# Need Assistance in Identifying Bow



## JohnR (Apr 5, 2007)

*Old Bow*

Hmmmm! Based on the shape of the grip...either Groves or a Carrols.


----------



## tacoben (Jun 24, 2004)

JohnR said:


> Hmmmm! Based on the shape of the grip...either Groves or a Carrols.


Thank you! I called my local shop this morning and he said he will see if he can still work on this bow and verify the make and model. It's got one of the thinner gauge steel cables.


----------



## foundationsaver (Oct 25, 2002)

I have a Astro recurve with that same grip.


----------



## Howattman54 (Mar 19, 2006)

Looks like a Carroll.

Howattman


----------



## Bowdon (Aug 17, 2004)

It looks like a old Carroll. I shot a Carroll recurve back in the early 70's and it looks a lot like the same handle. It could be a astro too they looked allot alike in the grip


----------



## Toxophilite Phi (Sep 15, 2002)

I was going to say a Joy Valley as well.


----------



## st8arrow (Apr 25, 2005)

My first thought is that it is an Astro, but I wouldn't rule out Carroll.


----------



## 00POKY (Mar 28, 2006)

*tacoben*

You have a Carrol and I would say it is in early 1980s and it has a 15 % let off. I have worked on several of these. The cables are 7x7 stainless. Now let me introduce myself. I retired in 2001 as a bowshop owner called POKY'S Bowhuhters Pro Shop Located in Boyertown Pa. I went into business as a RETAIL STORE in 1973 after completeing a course in Achery at Penn State University. But before that I spent 3 month in California working in the Jennings compound bow factory as a warranty expert to learn the ways and functions of a compound bow. I also became a good friend of Tom Jennings whom I stayed with while I was in California. Before that I spent (from 1955) teaching Jr Olimpic Archery at our local archery club. One of my prize pupils was Steve Liebermen who became a world champion both with a recurve and a compound. After I opened my retail store I became the East Cost repair center for Jenning compound bows. I introduced compound bows to the East coast along with my brother Sherwood Schoch (a member inducted into the archery hall of fame) Jennings compounds was my beginning into compound repairs then came PSE and Carroll, Bear. Martin (Damon Howatt), and many more. As time went on and Archery became popular on the east coast. I am POKY. Have a nice day.


----------



## CHPro (May 21, 2002)

I was going to guess around mid- to late-70's Carrol maybe, but defer to POKY's date on the bow. 

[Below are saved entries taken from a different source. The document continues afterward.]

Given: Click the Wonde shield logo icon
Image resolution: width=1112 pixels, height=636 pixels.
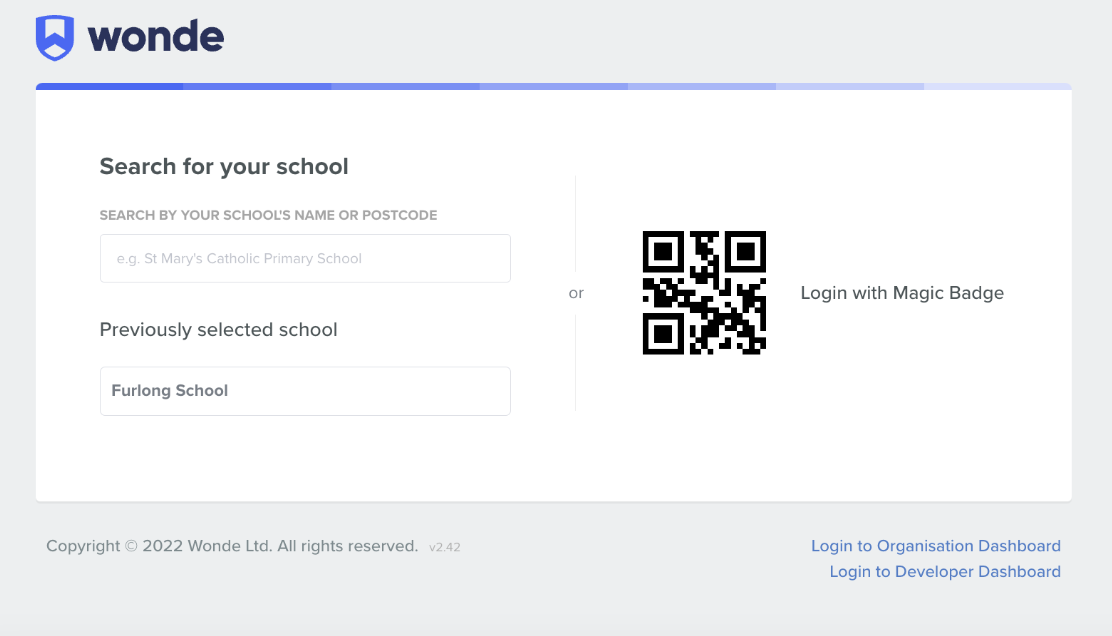Looking at the screenshot, I should tap(55, 38).
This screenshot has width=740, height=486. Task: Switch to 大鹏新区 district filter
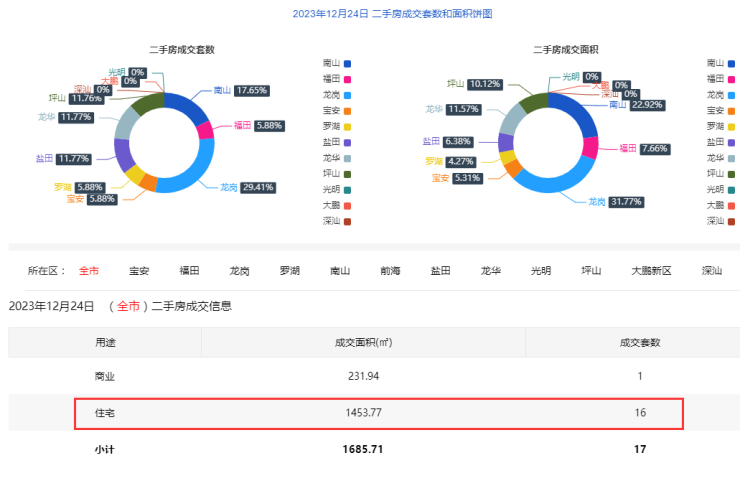pyautogui.click(x=651, y=270)
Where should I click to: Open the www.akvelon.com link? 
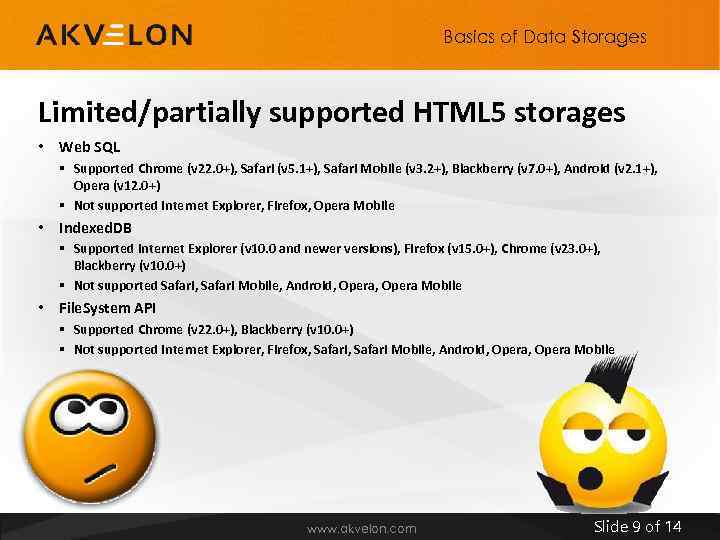pyautogui.click(x=361, y=528)
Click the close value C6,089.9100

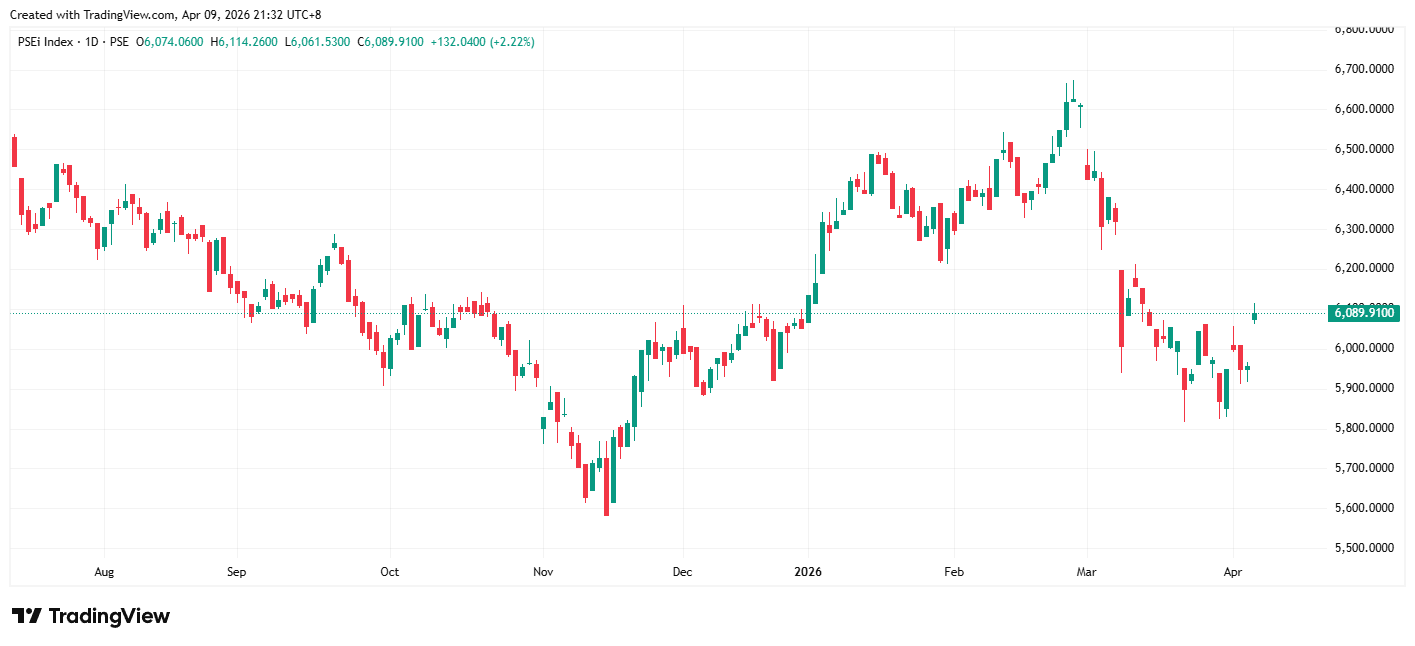390,42
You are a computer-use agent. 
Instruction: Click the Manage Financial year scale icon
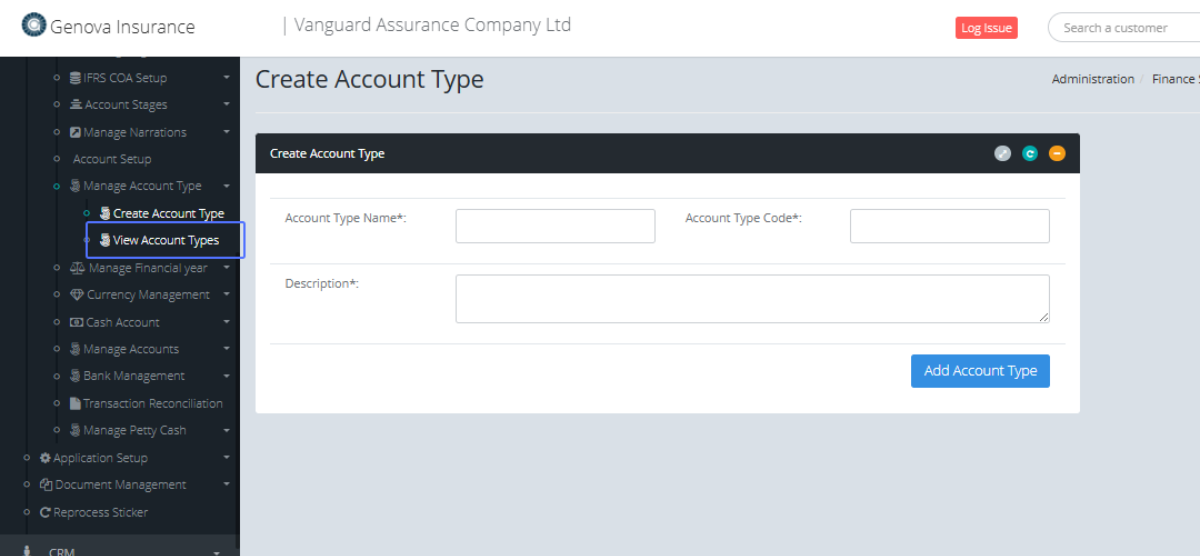coord(78,268)
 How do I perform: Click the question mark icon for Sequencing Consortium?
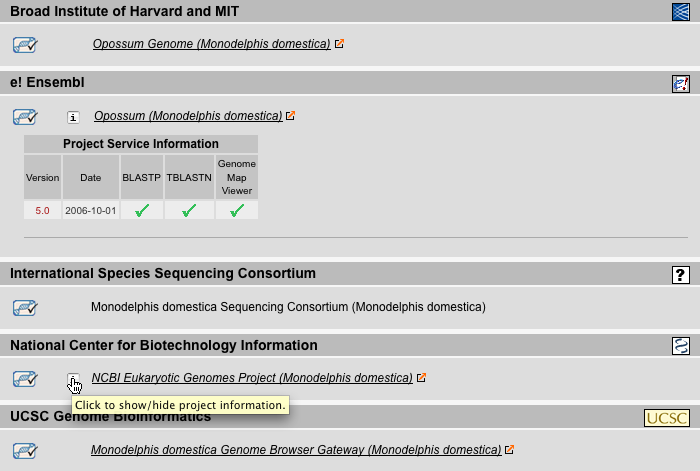(681, 275)
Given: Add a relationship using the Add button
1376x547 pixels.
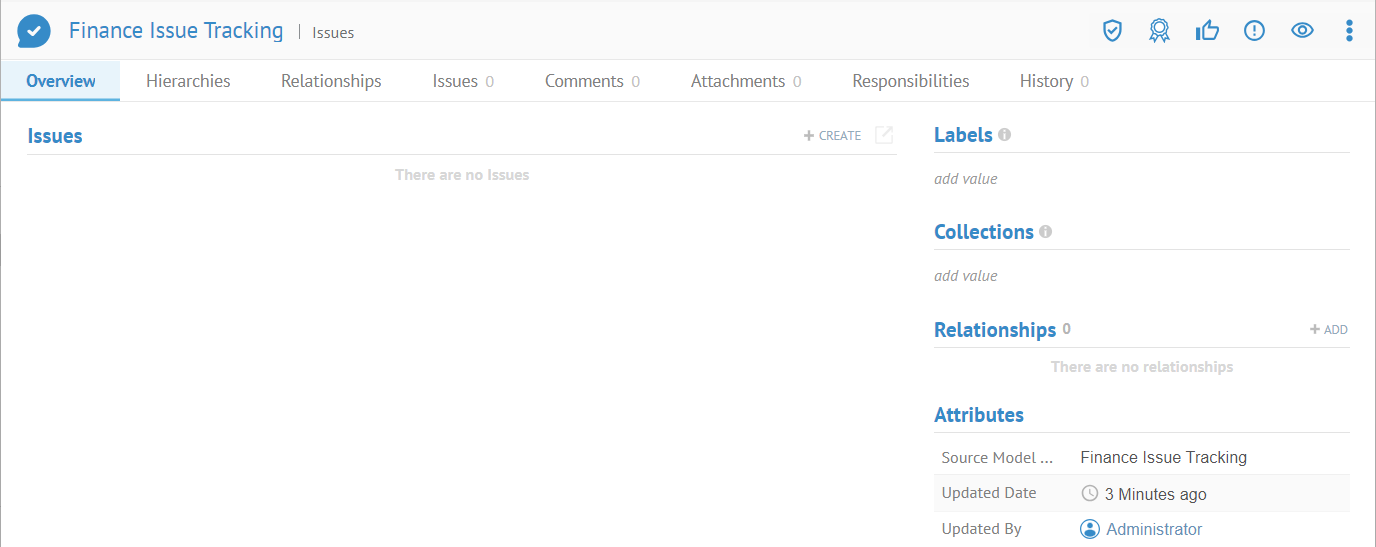Looking at the screenshot, I should 1329,330.
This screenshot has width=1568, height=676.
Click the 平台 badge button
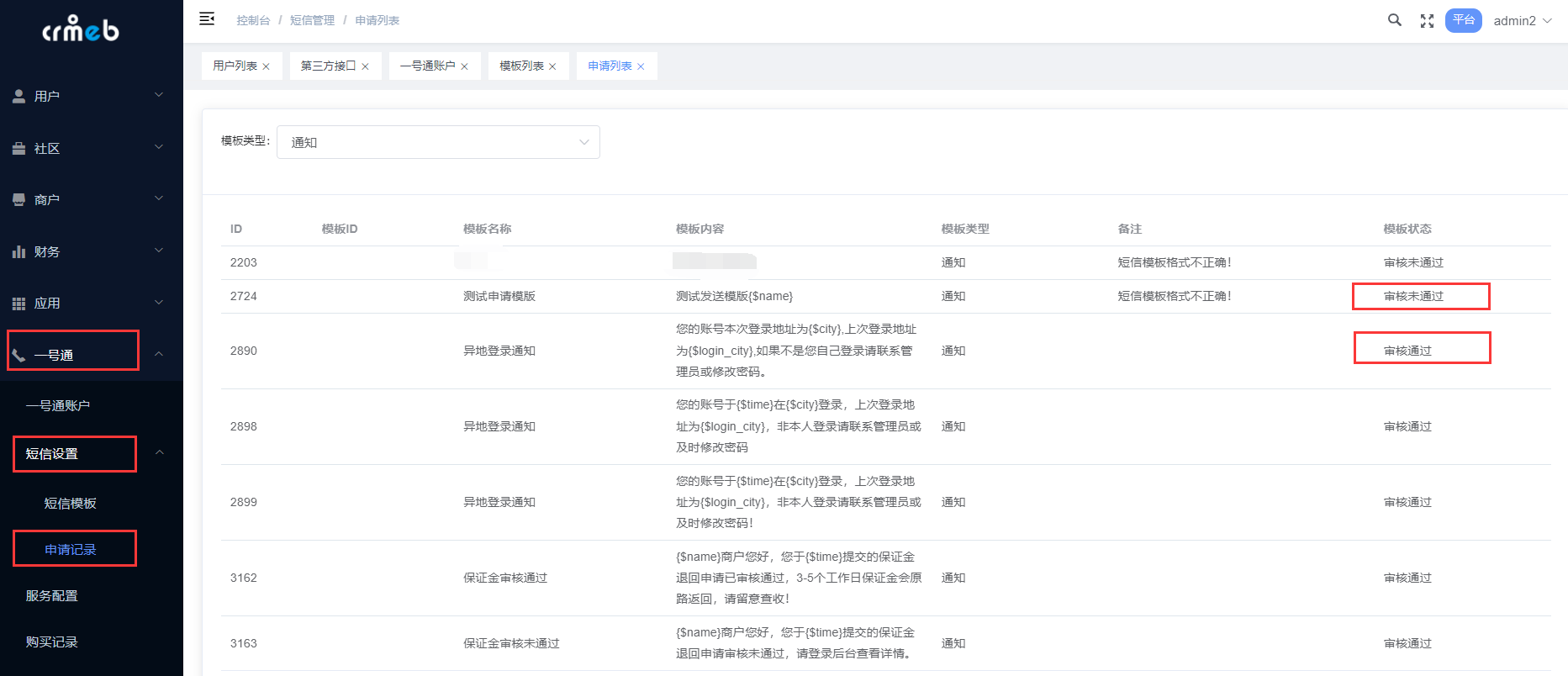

Does look like its been modified somewhat from what I recall of the old Carrol's. The eye bolt and nut system to attach the cables to the riser appears to be a modification. I thought the original used a threaded bolt that the cable wound around instead. Also, the attachment points for the bowstring looks to be BowNuts manufactured by Zenith Archery. Guessing when the bow was last re-cabled the person doing the repair couldn't get their hands on a set of cables with tear drops and instead used a straight cable stock and swedged loops to go around the BowNuts and around the eye bolt/nut parts.

>>------>


----------



## skip5515 (May 30, 2007)

The bow in the picture ia an ASTRO built in Milwaukee Wi. in the late 60's I know that for a fact as I assembled a lot of them, as far as I know we had the only speckle finish. Skip P.S. if you replace the cables the turn buckles are missing they need to be replaced so you can time the cables and make sure you use harden ones so you don't wear the cables when you draw it.


----------



## Priz (Feb 7, 2007)

Skip is right...that is on old Astro 4 wheeler, I used to shoot one because like skip, I worked for the guy that made trhe Astro also !!!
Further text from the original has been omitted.